By Scott Hinson, chief technology officer, Pecan Street
Just like Texans across the state, participants in Pecan Street’s research network were hammered by a freak winter storm last week that crippled the state’s grid, caused billions of dollars in damage and resulted in more than 80 deaths.
Unlike most Texans, our participants have an unusually high penetration of rooftop solar and our research equipment that measures their electricity use and generation every second of every day.
Last year, we looked at how Austin’s stay-at-home orders affected energy use. This week, we dove into the winter storm data to see how solar panels performed and how they may have eased overall demand on the grid.
Catching available sunlight in a winter storm
Irradiance is the amount of sunlight that’s “available” to be turned into electricity by solar modules. Figure 1 shows the how irradiance and solar generation varied throughout the week as snow accumulated and then melted.
The type of snow that falls and the design of the solar systems make a big difference on how snowfall affects solar performance. Light and dry snow may not stick at all, especially if the solar modules are installed on a higher pitch.
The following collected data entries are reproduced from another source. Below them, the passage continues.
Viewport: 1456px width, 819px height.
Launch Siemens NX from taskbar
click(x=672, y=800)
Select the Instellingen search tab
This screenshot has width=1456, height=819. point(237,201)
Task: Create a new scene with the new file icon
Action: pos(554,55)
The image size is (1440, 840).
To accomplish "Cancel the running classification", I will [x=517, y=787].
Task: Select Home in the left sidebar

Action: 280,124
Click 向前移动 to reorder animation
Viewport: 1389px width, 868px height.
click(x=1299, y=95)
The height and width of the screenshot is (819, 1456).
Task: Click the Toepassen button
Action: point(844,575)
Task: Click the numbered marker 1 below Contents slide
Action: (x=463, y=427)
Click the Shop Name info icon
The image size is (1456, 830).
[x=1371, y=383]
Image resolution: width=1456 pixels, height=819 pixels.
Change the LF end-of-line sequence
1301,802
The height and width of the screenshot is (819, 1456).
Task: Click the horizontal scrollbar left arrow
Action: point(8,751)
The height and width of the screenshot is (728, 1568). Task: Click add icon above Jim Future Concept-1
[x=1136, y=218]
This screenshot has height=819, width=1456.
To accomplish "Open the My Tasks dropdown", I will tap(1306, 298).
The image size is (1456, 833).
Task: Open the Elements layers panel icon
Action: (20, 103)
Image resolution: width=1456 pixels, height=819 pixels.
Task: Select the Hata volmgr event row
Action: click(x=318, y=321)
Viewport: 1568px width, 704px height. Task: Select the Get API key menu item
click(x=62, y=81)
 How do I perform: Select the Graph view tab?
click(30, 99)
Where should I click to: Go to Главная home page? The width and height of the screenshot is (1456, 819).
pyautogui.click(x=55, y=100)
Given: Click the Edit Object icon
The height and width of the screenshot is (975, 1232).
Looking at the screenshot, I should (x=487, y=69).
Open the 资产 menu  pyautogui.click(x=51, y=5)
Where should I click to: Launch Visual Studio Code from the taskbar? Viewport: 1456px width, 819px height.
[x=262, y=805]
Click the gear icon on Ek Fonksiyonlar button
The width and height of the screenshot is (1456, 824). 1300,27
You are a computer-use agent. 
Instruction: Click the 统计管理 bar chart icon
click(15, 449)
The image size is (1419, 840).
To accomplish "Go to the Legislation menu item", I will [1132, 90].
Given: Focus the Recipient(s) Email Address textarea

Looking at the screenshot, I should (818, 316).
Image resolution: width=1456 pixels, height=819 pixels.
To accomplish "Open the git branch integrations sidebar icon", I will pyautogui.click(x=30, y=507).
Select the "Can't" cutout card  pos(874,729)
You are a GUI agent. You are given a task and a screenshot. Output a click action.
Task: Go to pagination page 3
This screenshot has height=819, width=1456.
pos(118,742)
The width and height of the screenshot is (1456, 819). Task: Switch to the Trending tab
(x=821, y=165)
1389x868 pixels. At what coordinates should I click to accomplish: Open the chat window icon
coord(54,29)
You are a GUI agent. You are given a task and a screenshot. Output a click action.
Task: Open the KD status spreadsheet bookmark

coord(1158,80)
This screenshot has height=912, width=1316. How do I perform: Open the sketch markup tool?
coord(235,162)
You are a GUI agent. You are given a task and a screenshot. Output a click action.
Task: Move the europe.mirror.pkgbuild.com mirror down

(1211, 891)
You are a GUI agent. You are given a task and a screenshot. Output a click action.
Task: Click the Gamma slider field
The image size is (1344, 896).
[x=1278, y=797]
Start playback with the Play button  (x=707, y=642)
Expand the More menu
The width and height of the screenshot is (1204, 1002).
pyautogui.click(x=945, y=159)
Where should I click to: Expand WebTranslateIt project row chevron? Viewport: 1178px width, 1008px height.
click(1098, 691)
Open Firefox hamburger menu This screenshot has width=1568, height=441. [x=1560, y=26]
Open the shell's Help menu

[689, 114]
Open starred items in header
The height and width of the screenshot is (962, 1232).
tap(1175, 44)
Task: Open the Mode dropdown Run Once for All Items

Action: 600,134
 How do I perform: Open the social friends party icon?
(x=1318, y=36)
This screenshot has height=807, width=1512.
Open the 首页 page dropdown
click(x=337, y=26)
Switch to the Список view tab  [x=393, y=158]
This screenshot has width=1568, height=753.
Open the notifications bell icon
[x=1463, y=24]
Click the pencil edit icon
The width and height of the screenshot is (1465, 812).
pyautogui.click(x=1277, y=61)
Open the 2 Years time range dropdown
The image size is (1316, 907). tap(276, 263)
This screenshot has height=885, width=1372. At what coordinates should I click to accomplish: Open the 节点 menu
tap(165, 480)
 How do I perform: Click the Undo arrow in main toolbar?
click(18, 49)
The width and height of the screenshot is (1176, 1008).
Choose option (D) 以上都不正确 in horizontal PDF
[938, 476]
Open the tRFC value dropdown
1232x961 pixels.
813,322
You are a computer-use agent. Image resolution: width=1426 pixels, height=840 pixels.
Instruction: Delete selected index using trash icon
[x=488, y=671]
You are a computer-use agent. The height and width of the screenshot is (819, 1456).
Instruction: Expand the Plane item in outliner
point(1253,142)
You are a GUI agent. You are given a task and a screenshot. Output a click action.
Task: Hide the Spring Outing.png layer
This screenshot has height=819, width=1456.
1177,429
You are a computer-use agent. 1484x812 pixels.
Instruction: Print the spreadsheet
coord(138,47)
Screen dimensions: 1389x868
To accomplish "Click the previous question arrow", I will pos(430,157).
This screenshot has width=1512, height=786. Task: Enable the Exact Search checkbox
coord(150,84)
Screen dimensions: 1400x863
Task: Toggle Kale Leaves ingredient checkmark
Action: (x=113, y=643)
Even if snow does gather on the modules, some light does make it through, and, depending on how the system is wired, upper modules may still produce fully as snow falls or slides down to lower modules.
For the record, snowfall in Austin is extremely rare, so roof pitches are less extreme than in northern climates, and most solar installers do not design Texas solar systems with snowfall in mind.
Even so, the solar systems on Austin homes in our network still performed. Snow did impact production, dropping it roughly 60% for February 15 and 16 before the snow accumulations melted. The days leading up to the storm were extremely cloudy, and even with the snow load the generation on those days exceeded the days prior to the accumulation.
Impact on Grid Demand
Just as important as the performance of individual solar modules is the impact that solar had on easing a home’s demand on the grid during the electricity emergency. Before and after the storm and crisis (see Feb 9, 10, 20, 21, 22 in Figure 2) you can see that, on average, solar homes had prolonged periods of negative grid demand – they put more energy onto the grid than they pulled from it.
During the storm and extreme freeze, that flipped. Solar could not fully provide all the energy that freezing families needed.
But it helped a lot. During daylight hours, solar reduced customer grid demand 37%. If you include nighttime hours (when, of course, the sun doesn’t shine), these homes showed 7% less grid demand.
Taking advantage of solar homes in emergencies
One of the big stories during the outages was that the blackouts were intended to be “rolling.” Areas with critical loads, like hospitals, emergency response centers, and others, would keep power on at all times. Beyond those critical areas, some areas would be off while others were on, but for short periods. That didn’t happen. Some areas went dark for extremely long periods of time.
Our grid isn’t a perfect square by square diagram, where you can pick block-by-block outages. The electrical grid is expanded piece by piece to accommodate growth. That means that these critical load circuits and circuits that could be shed to prevent a wider and longer blackout didn’t have an easily visible pattern. The granularity of control is fairly coarse and imprecise.
Which brings us back to advanced smart grids with distributed energy resources like solar and batteries. The event in Texas was too long in duration for batteries (at their current cost and capacity) to have eliminated the rolling blackouts. But it does point to the need to deploy them. Circuits with heavy penetration of solar and batteries could have been tasked to discharge batteries for shorter bursts, potentially enabling some circuits cut off for the emergency to be powered on for short periods during the day.
Further, in Texas and other areas implementing smart meters, utilities have the technical ability to control power to an individual structure at the meter. The functionality was put into place in order to facilitate disconnects when people move or for load control situations like we just had. For example, it is technically possible to disconnect odd numbered houses first, or only a portion of the houses in an area with heavy solar/battery penetration. It is possible to make the rotation of those rolling blackouts more distributed and equitable while maintaining power to the critical loads we need to keep online. Obviously, this would make overall control of the system more complex, but in the future, the grid will need to be smarter to cope with weather events like the one we just had.
As state leaders contemplate how to make the grid stronger and smarter, they should think of residential solar as a helpful solution that can not only ease demand during normal weather, but during crises, as well.